Goal of the exercise: Please keep to the lines below from the one with "[Увійти] (466, 15)" through the one with "Diseño web 🚀 invenzia (177, 2507)", and restate them word for word, ends included.

━━━━━ Dataset excerpts

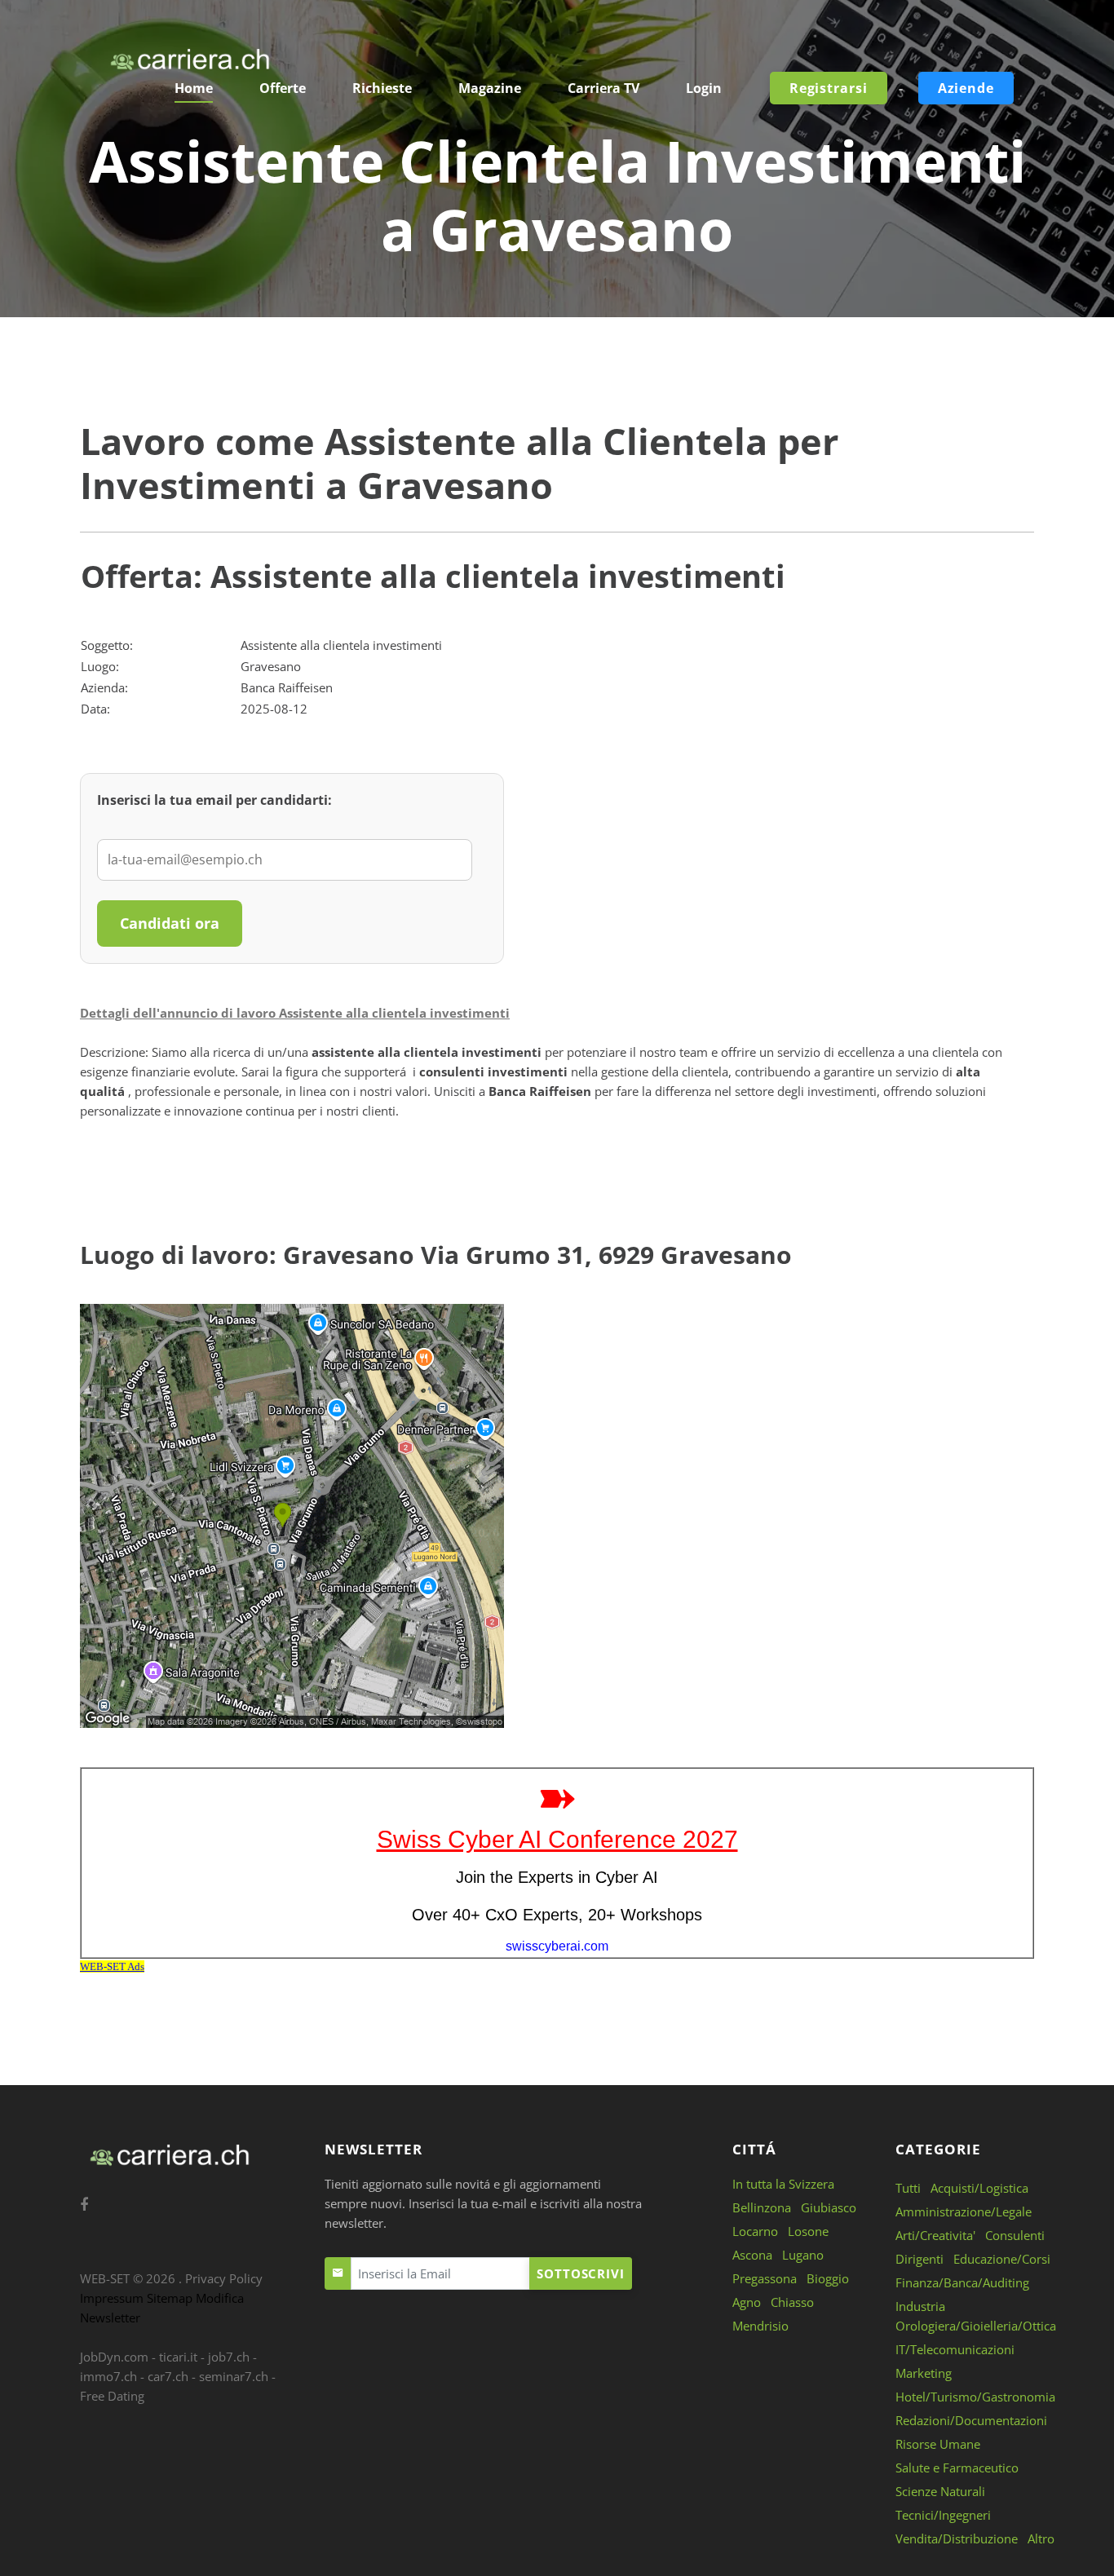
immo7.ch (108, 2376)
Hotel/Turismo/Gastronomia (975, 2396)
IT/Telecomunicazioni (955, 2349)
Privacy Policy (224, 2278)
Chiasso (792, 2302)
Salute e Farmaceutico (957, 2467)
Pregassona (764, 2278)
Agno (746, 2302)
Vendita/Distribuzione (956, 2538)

━━━━━━━━━━
━━━━━ Dataset excerpts

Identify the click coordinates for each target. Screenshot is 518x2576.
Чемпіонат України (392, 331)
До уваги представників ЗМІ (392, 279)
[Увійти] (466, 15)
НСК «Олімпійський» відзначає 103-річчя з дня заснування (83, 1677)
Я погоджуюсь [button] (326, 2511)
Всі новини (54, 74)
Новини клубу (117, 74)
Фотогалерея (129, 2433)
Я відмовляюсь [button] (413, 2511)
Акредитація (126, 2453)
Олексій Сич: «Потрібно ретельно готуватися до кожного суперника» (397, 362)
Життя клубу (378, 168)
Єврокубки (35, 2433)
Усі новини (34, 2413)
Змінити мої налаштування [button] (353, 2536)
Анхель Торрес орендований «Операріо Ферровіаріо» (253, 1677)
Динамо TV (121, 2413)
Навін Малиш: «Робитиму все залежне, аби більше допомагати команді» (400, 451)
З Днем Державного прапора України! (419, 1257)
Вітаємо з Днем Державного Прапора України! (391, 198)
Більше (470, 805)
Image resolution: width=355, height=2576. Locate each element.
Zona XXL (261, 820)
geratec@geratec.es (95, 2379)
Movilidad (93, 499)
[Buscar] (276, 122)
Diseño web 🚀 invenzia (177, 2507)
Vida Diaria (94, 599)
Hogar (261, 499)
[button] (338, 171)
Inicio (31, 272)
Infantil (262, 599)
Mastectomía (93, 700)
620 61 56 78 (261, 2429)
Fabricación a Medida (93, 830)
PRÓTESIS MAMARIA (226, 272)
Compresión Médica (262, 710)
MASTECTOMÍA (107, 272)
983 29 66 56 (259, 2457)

━━━━━━━━━━

Solution to this task:
[Увійти] (466, 15)
НСК «Олімпійський» відзначає 103-річчя з дня заснування (83, 1677)
Я погоджуюсь [button] (326, 2511)
Всі новини (54, 74)
Новини клубу (117, 74)
Фотогалерея (129, 2433)
Я відмовляюсь [button] (413, 2511)
Акредитація (126, 2453)
Олексій Сич: «Потрібно ретельно готуватися до кожного суперника» (397, 362)
Життя клубу (378, 168)
Єврокубки (35, 2433)
Усі новини (34, 2413)
Змінити мої налаштування [button] (353, 2536)
Анхель Торрес орендований «Операріо Ферровіаріо» (253, 1677)
Динамо TV (121, 2413)
Навін Малиш: «Робитиму все залежне, аби більше допомагати команді» (400, 451)
З Днем Державного прапора України! (419, 1257)
Вітаємо з Днем Державного Прапора України! (391, 198)
Більше (470, 805)
Image resolution: width=355, height=2576. Locate each element.
Zona XXL (261, 820)
geratec@geratec.es (95, 2379)
Movilidad (93, 499)
[Buscar] (276, 122)
Diseño web 🚀 invenzia (177, 2507)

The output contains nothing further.